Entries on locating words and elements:
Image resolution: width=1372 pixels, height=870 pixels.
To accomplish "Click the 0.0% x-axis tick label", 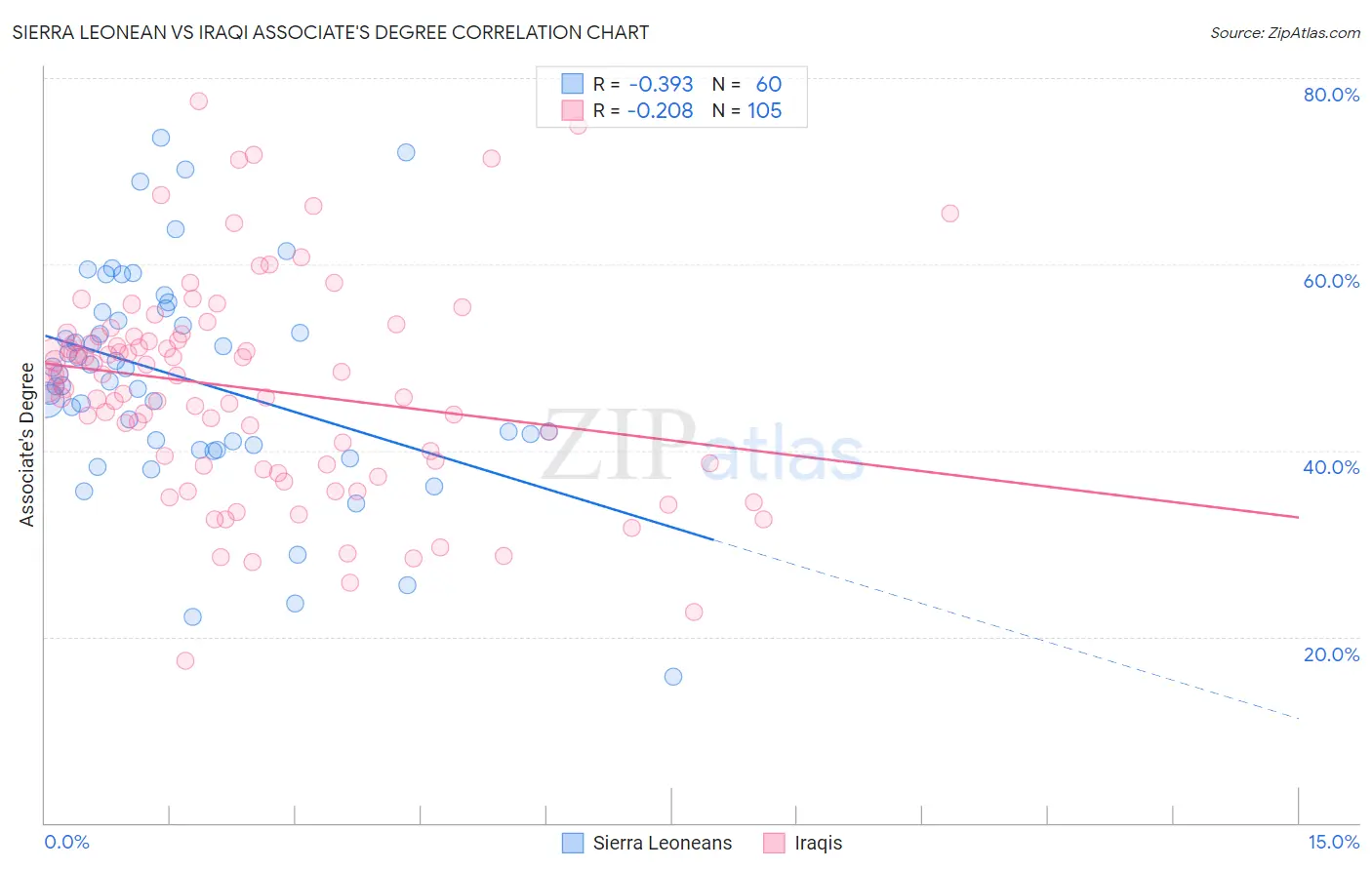I will pyautogui.click(x=67, y=842).
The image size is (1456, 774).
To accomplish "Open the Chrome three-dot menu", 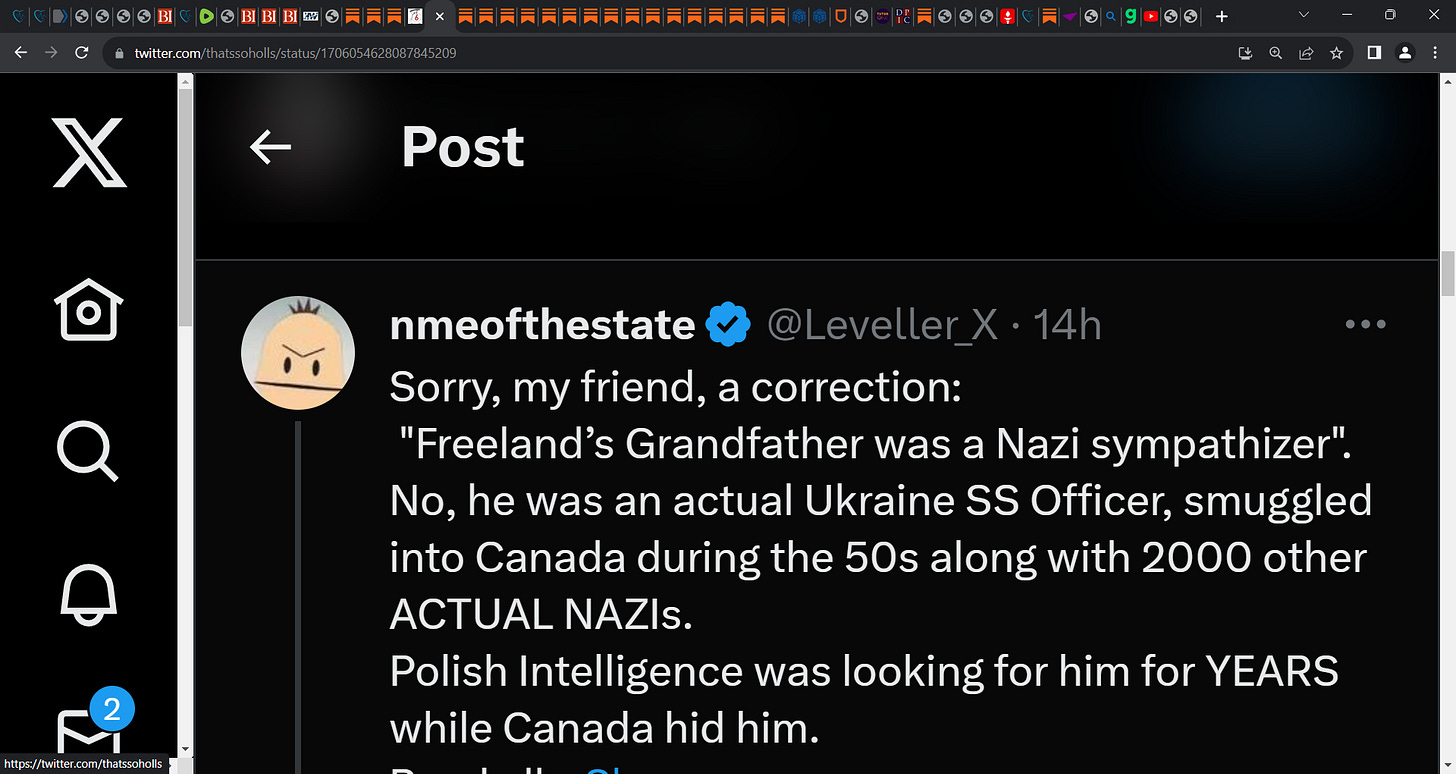I will (x=1435, y=53).
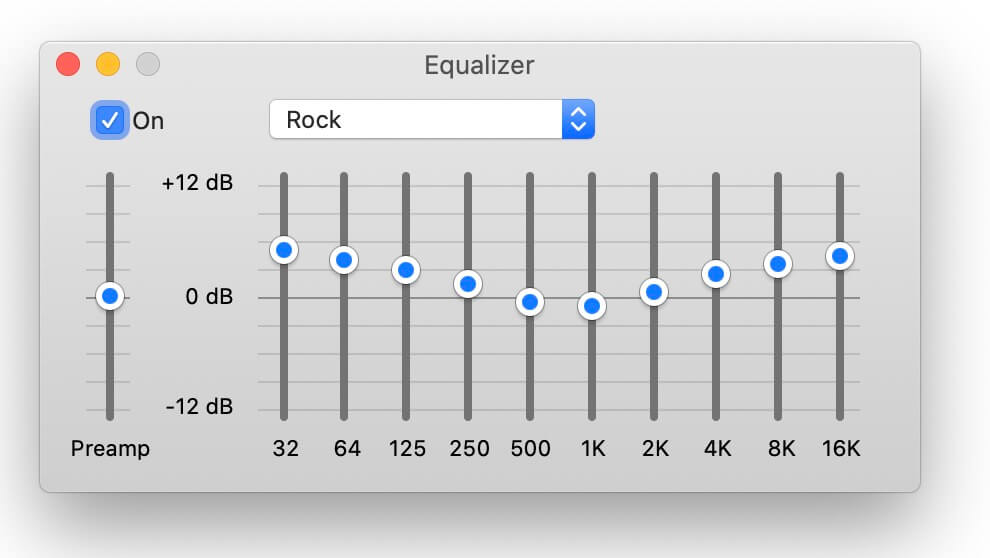Click the preset dropdown blue arrow stepper
The width and height of the screenshot is (990, 558).
(578, 119)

To be done:
Locate each line in the entries above that contains the string "height", treating uppercase and lowercase as different, and copy those lines.

Answer for the task:
Image resolution: width=1372 pixels, height=870 pixels.
The width and height of the screenshot is (990, 558).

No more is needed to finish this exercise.